Even all that work though, I still just have one concern about this version of the spoiler (and I've noticed it on all of the eBay ones that I've seen) Is it just me or does the bottom rear of the spoiler seems fatter than the stock ones appear; the part that hangs over the audi rings. It just seems like it bulges out more and hangs over further out than the stock one.. here's a picture for reference..










I have only seen them in pictures so I'm not sure. Does anyone understand what I'm talking about?


----------



## Forty-six and 2 (Jan 21, 2007)

You are correct. I have been noticing that lately too. The one I bought off of ebay did not have this chubby problem. Mine was quite a bit more expensive, but fit 20x worse too. I don't think I like the chubby look. 

Very clean work OP though. :beer:


----------



## Tempes_TT (Oct 24, 2010)

chaldowhiteboy said:


> Hey great work man :thumbup:
> 
> EIs it just me or does the bottom rear of the spoiler seems fatter than the stock ones appear; the part that hangs over the audi rings. It just seems like it bulges out more and hangs over further out than the stock one..
> 
> ...












Very interesting. Now that you have mentioned it, it looks REAL *fat*. hmmm.


----------



## fabric8 (Jul 4, 2000)

The buldge is the same. My pic was taken from a very low angle so you're seeing a lot more of the bulge than if you were at eye level with the spoiler or standing up. Ill take a new pic tomorrow at the same angle as the other pic to show the comparison.


----------



## chaldowhiteboy (Jun 14, 2010)

fabric8 said:


> The buldge is the same. My pic was taken from a very low angle so you're seeing a lot more of the bulge than if you were at eye level with the spoiler or standing up. Ill take a new pic tomorrow at the same angle as the other pic to show the comparison.

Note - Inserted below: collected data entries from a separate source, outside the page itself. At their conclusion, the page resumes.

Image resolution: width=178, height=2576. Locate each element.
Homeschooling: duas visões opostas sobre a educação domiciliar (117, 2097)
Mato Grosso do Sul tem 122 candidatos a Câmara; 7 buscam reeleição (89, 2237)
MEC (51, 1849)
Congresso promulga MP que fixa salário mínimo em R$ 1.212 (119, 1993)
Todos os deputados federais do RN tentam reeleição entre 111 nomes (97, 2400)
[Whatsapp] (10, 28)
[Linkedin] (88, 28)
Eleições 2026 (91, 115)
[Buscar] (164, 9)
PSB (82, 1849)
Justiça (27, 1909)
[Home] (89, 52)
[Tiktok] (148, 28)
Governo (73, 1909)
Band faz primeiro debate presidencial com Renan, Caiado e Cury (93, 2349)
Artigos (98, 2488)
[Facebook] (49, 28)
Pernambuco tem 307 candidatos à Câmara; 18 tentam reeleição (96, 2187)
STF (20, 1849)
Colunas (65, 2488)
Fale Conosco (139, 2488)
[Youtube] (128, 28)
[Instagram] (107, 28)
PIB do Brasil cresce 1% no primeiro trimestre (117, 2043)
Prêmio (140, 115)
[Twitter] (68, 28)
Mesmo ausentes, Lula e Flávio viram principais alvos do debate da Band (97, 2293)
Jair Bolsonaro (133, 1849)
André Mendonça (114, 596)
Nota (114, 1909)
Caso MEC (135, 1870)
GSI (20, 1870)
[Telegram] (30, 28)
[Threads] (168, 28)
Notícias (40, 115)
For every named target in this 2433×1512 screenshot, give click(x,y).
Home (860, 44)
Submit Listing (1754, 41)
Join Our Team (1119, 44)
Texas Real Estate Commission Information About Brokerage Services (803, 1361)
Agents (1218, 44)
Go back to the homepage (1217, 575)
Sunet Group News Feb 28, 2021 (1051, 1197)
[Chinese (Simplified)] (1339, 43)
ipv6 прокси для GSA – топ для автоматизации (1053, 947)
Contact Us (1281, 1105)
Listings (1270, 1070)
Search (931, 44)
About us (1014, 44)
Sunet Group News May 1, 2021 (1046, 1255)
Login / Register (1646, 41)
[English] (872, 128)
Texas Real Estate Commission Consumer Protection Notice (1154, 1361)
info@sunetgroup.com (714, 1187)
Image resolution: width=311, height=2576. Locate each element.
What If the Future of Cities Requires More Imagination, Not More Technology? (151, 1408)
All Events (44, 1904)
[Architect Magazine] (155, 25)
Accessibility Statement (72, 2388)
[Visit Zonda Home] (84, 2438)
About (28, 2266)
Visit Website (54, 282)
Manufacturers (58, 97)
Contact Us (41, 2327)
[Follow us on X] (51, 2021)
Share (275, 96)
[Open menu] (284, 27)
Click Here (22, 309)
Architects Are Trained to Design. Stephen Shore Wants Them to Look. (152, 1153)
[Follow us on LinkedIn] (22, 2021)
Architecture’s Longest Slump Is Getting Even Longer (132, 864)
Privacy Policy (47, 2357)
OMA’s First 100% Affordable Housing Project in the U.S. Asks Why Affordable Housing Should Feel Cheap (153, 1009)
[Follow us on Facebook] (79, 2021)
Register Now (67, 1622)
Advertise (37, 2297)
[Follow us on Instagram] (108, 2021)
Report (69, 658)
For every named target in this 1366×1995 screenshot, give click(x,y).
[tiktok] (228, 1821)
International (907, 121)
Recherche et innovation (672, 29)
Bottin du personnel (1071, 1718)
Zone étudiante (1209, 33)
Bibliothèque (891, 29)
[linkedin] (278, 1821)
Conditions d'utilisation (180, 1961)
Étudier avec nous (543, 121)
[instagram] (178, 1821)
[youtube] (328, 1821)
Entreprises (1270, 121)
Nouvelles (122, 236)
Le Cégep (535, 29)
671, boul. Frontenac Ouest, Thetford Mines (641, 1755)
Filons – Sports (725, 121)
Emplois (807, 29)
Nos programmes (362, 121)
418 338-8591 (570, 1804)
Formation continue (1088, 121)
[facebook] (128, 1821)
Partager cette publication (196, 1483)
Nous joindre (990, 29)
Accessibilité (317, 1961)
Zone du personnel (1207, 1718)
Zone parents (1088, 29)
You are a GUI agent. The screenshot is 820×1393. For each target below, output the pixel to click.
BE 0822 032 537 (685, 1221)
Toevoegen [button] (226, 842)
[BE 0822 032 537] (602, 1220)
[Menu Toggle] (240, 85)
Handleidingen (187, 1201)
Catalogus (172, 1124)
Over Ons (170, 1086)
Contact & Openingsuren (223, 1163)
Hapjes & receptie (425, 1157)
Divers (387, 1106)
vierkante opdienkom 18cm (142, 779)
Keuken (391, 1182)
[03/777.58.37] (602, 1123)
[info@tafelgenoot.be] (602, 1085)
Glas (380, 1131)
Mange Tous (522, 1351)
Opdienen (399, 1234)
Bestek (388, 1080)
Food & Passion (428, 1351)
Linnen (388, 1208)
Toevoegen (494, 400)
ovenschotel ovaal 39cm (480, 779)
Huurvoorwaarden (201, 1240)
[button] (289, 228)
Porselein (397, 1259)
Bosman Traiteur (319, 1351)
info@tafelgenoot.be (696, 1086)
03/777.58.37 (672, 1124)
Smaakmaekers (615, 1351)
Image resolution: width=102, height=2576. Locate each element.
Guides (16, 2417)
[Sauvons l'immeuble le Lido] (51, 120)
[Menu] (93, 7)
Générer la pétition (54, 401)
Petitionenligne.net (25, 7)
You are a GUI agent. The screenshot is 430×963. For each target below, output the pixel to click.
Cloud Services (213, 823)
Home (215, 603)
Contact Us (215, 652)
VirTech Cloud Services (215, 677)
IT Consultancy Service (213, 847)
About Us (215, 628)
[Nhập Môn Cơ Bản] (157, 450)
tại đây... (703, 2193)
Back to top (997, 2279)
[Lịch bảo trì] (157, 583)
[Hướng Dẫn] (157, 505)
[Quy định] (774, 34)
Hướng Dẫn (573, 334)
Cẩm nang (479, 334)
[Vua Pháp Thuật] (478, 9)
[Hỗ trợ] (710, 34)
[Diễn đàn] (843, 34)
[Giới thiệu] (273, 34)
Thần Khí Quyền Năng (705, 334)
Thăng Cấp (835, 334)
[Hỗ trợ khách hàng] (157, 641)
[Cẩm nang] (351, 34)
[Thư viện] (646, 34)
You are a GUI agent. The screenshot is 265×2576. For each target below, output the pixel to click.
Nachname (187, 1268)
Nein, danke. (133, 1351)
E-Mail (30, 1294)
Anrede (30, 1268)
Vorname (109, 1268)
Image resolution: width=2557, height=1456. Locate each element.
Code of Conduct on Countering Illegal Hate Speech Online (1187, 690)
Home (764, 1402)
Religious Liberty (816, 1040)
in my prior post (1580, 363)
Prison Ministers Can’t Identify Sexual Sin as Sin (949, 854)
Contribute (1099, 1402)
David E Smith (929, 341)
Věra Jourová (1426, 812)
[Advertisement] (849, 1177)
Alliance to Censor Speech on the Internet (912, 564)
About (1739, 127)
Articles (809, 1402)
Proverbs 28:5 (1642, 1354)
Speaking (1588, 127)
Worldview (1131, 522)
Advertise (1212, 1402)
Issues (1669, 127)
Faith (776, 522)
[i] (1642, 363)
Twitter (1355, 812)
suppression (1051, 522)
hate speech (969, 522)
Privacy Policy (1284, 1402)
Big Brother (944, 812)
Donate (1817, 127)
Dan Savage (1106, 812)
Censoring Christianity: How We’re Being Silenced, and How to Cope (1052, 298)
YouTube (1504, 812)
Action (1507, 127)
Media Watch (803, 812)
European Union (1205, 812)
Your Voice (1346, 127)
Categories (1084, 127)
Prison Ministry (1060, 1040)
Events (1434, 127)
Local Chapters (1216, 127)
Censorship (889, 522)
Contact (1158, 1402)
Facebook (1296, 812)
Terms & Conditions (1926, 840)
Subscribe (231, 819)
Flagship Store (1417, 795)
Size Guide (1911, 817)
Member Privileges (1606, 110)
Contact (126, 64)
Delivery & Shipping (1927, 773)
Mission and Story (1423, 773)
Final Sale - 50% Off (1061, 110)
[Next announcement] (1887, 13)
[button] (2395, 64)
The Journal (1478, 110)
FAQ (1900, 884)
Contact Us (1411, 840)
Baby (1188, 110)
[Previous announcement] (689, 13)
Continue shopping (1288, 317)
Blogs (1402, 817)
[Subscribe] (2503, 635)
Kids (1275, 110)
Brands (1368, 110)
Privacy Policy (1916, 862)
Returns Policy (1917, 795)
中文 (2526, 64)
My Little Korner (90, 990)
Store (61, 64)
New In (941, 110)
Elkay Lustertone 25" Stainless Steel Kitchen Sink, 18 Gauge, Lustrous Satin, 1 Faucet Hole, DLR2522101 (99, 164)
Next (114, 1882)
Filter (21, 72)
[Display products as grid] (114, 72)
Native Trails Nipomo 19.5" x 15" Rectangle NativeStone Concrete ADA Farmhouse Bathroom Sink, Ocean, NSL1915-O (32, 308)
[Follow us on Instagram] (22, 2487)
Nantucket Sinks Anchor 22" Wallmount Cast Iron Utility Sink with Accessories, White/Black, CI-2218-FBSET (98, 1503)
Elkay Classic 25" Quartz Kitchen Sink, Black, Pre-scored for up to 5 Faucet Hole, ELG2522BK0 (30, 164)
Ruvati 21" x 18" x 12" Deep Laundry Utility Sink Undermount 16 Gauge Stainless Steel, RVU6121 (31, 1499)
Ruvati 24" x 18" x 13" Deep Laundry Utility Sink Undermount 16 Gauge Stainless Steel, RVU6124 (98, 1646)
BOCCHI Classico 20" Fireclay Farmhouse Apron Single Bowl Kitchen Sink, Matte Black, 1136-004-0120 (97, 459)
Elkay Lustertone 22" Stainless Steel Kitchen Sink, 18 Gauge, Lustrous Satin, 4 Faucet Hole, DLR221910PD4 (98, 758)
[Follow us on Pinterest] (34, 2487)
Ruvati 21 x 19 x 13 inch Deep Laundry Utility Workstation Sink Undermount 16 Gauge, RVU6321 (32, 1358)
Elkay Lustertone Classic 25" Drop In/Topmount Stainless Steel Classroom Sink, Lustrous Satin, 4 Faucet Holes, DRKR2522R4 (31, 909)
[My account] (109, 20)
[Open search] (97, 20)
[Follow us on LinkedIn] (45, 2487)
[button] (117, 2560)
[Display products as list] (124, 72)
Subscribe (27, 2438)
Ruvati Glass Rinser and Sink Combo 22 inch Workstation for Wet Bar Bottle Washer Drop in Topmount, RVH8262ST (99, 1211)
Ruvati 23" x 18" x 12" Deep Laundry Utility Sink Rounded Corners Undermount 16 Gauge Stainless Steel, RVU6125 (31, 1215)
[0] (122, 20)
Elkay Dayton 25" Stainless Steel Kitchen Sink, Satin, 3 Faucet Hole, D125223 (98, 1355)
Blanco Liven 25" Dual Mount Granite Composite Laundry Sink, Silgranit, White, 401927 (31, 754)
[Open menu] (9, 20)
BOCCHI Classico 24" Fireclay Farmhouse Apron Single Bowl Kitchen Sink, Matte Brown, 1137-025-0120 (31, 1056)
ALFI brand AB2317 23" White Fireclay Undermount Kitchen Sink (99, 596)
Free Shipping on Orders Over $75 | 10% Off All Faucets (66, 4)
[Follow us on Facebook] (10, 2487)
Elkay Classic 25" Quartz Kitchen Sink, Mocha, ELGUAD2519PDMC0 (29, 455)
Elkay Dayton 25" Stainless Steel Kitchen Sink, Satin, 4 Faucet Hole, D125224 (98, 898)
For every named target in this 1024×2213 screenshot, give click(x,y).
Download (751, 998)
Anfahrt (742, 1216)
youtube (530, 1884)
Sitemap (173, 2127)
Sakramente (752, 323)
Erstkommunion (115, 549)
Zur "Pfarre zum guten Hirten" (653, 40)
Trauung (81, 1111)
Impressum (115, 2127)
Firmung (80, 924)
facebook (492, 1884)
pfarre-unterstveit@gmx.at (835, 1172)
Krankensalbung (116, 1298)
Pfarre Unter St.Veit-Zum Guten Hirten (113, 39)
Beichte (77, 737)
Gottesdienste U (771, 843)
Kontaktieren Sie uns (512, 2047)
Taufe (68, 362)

Being that your picture was taken from a lower angle _should_ mean that we would be able to see more of the silver spoiler underneath. Being that the angle of the camera on the picture that I provided is higher, even then we see more of the silver spoiler than we see with yours. This would lead me to believe that the two _don't_ have the same bulge.


----------



## fabric8 (Jul 4, 2000)

You guys are right. This add-on spoiler has a fatter bulge. It's interesting - I wonder if the manufacturer decided to make it their own style partially based on the OEM look. Personally I like it more though - or maybe I'm just used to it. It makes the rear end look fatter and reminds me of the whale tail spoilers from the old 911 Carerra's.

There IS another eBay vendor that sells a 1-piece V6 spoiler which appears identical to the OEM one with the bulge being small. Here's are some pics:

































I avoided getting that one because I didn't want to deal with taking off my OEM spoiler. But to each his own.


----------



## paullee (Feb 3, 2008)

All in for a fatter bulge...


----------



## RabbitTT (Nov 27, 2012)

+1 for the fatter bulge. I like the mini whale tail vibe. Might have to pick one of these up for my amulet red 2001. Looks great with the plasti dip IMO. Well done.


----------